Rolo’s “color” sends WSU back to the drawing board

  As Nick Rolovich boxes up his conspiracy theories and vacates his office as Washington State football coach, I’m reminded that there’s a time-honored custom at WSU: Hire the guy who broke the mold, who can’t be pigeonholed, who lends a splash of color as a public face.

  This time, though, the Cougars really went and did it.

  Walk with me through some crimson history:

  I was an undergrad back in 1967, and distinctly remember watching on TV as WSU got trounced at Stanford on an October afternoon. After that game, Bert Clark, the coach, weighed in that he doubted WSU’s resources were sufficient to allow competing in the Pac-8 Conference. WSU administrators concluded he was right, that no team coached by Clark was going to succeed in the league, and it fired him five games later.

  That augured the colorful, brawling Irishman from Butte, Mont., Jim Sweeney, who was never at a loss for response, even when, in his final game at WSU, the Cougars coughed up a 13-point lead and the ball inside three minutes and somehow lost to Washington. In 2010, Sweeney told me, “When we scored 52 and beat Washington, they gave me a lifetime contract. After that game (his finale in 1975), they had me declared dead.”

  In the ‘80s, it was Jim Walden who elicited this one-liner from the taciturn Don James of Washington as an Apple Cup week commenced: “I’m a 2,000-word underdog.”

  Mike Price’s early calling card at WSU, before he somehow coaxed two teams to Rose Bowls five seasons apart, was puerile stunts like mounting a horse on the practice field and making like USC’s Tommy Trojan, or donning camo gear with a rifle – the duck hunter about to play Oregon.

  And who could forget Mike Leach’s serial wackonomics, like hose-blasting offending players in a sand pit, or tweeting out a doctored video of Barack Obama?

  So there’s a lot of precedent for Cougar coaches, and not just in football, to be out of the box.

  But Rolovich – this wasn’t just out of the box, it was out of a shipping container.

  Go ahead and applaud Rolovich for having the courage of his convictions. You’ll be right in step with some of the bizarro Internet theorists that caught Rolovich’s eye. Just remember that he sought a religion exemption, and the vaccine seemed good enough for the Pope.

  Meanwhile, I’m trying to tote up the collateral damage Rolovich inflicted:

  The players he abandons have endured tragedy, pandemic upheaval and now a mid-season coaching convulsion. And this isn’t a 1-6 team that just wants to stagger to the finish line.

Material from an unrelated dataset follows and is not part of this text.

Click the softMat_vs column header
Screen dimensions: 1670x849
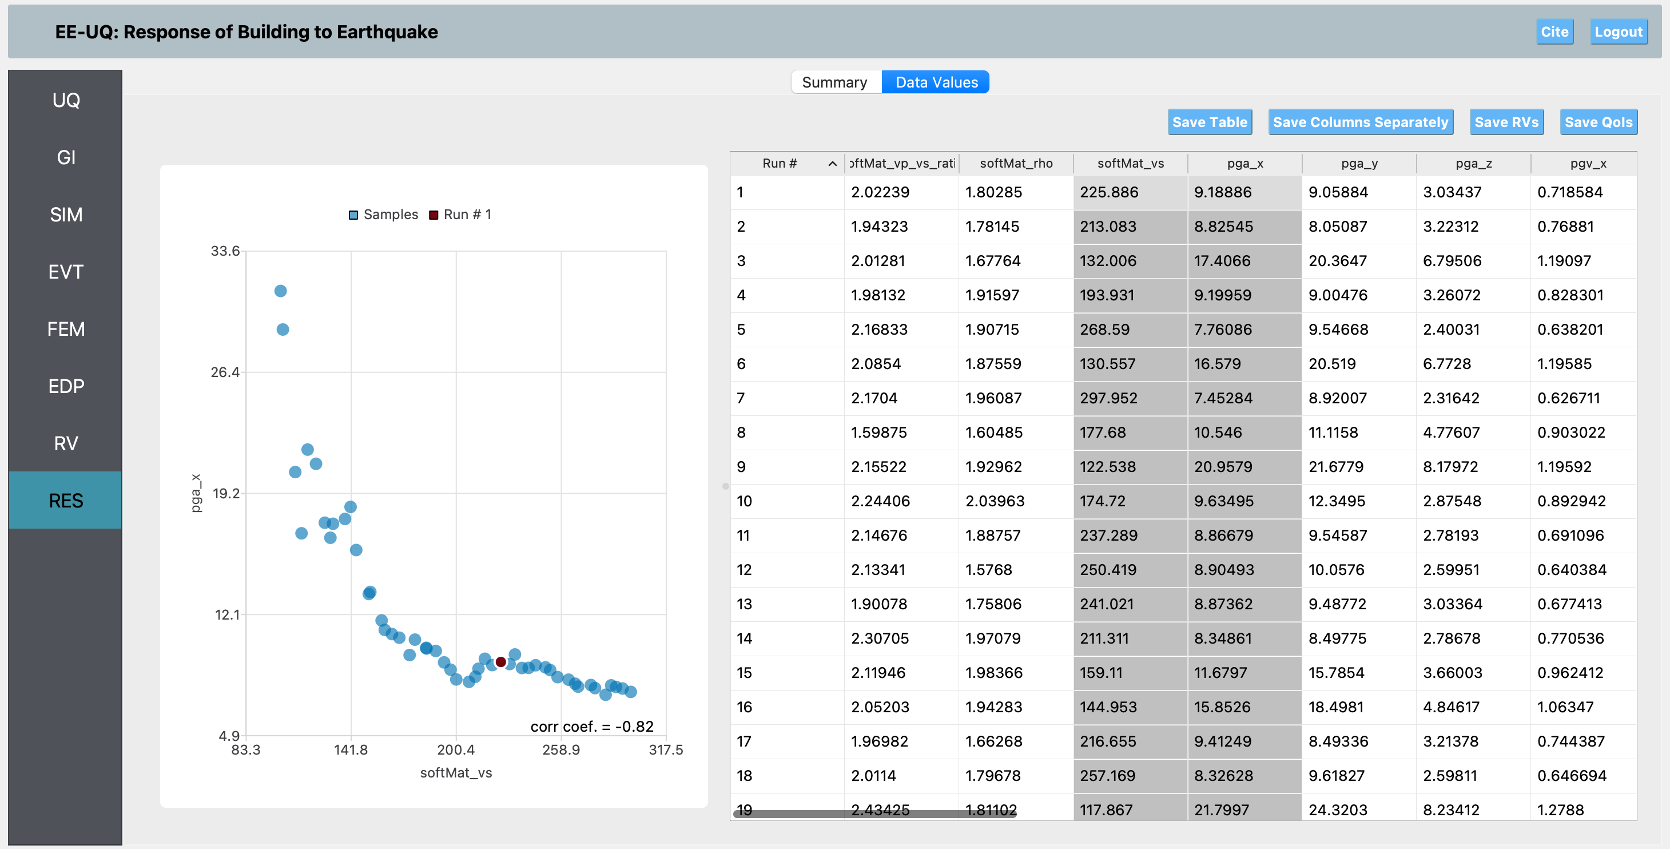coord(1130,163)
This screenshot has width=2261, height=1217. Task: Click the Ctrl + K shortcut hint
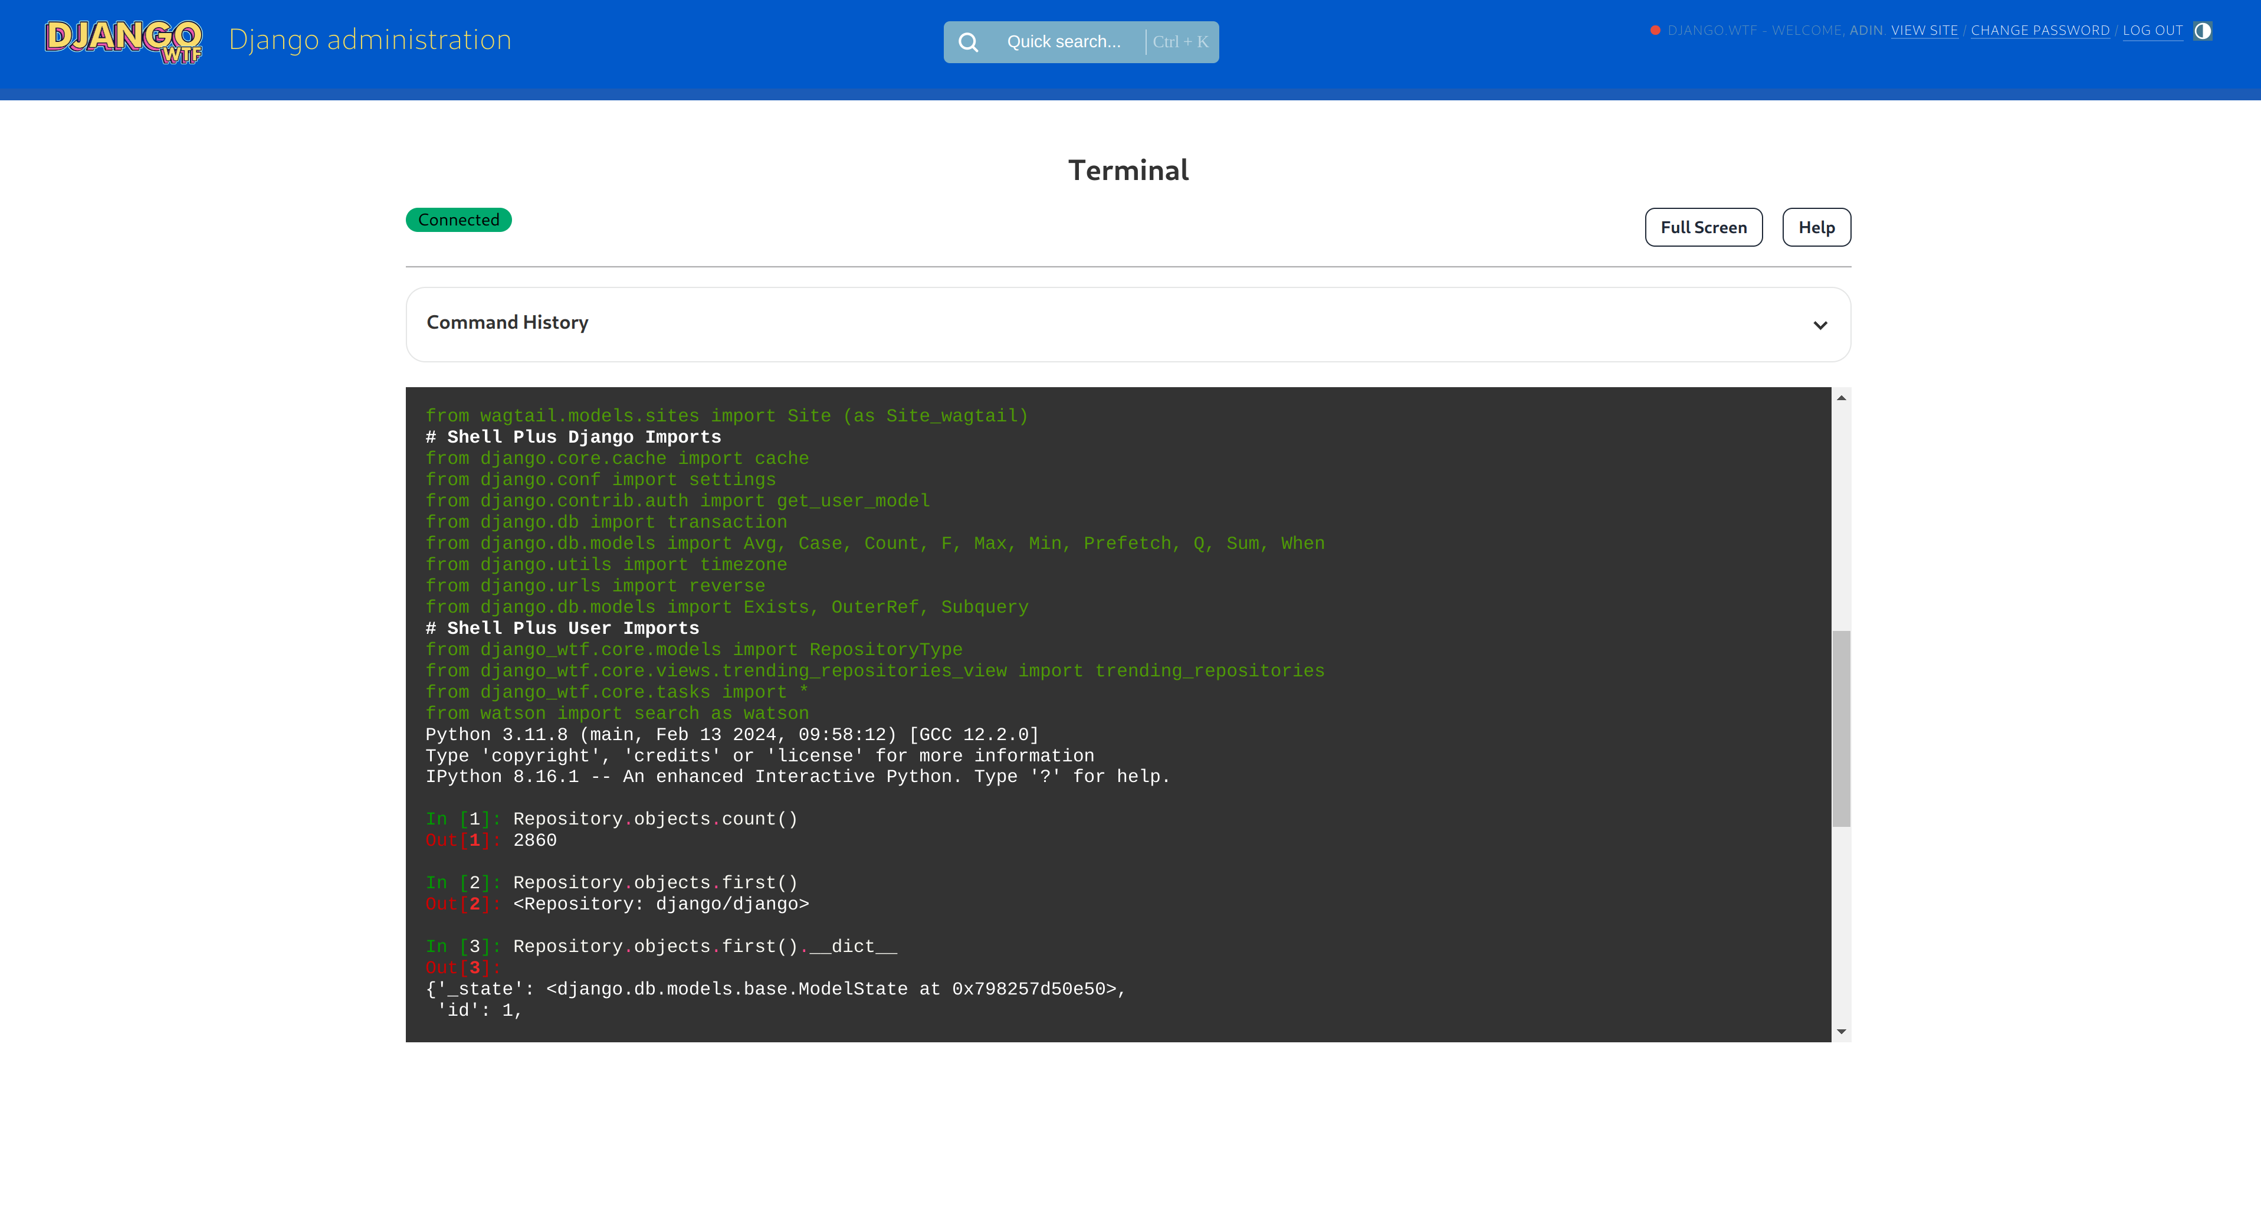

It’s above .500, a solid bowl candidate and (if not for this) maybe a viable possibility to win the Pac-12 North.

  Coaches are by definition itinerants, but imagine the number of wives and kids uprooted, 22 months after they settled in Pullman.

  Oh, and those sudden coaching vacancies at WSU (four assistants joined Rolovich and were cashiered)? How does one hire coaches who can parachute in and work up a game plan for BYU Saturday? Are those on Indeed.com?

  Long-term – as in two months– athletic director Pat Chun ideally needs to find somebody familiar with the run-and-shoot offense, so the transition isn’t so wrenching. But run-and-shoot practitioners are much rarer, say, than those who operate the Air Raid.

  As for Chun and president Kirk Schulz, imagine the endless talks and hours of sleep lost over something that’s been an embarrassment to WSU across the land. They have to own that spectacle, thanks to Recalcitrant Rolo, as well as mend a fan/alumni base ripped apart.

  Across the state, Washington has mucked along to a disheartening 2-4 record. Under most circumstances, this would be cause for WSU fans to believe this is the year their school flushes all the Jimmy Lake frustrations of seven straight series losses. But wouldn’t a cohesive, complete coaching staff improve the odds of an Apple Cup victory?

  Finally, recruiting. Rivals.com has the Cougars at a tidy No. 87 in the nation for its commitments in the 2022 class. For some reason, not a lot of prospects have been eager to race into a burning building.

  And that about does it for WSU’s latest colorful football coach. If this is color, beige looks pretty good right now to the Cougars.